> **Required work**
Please rewrite these records with "toolbar" replaced by "menu bar" and nothing else changed.

> **Supplied data**
>> START
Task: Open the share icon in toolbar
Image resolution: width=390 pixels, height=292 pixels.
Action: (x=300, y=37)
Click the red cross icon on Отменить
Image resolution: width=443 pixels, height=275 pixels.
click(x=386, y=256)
>> END
> **Exercise solution**
Task: Open the share icon in menu bar
Image resolution: width=390 pixels, height=292 pixels.
Action: (x=300, y=37)
Click the red cross icon on Отменить
Image resolution: width=443 pixels, height=275 pixels.
click(x=386, y=256)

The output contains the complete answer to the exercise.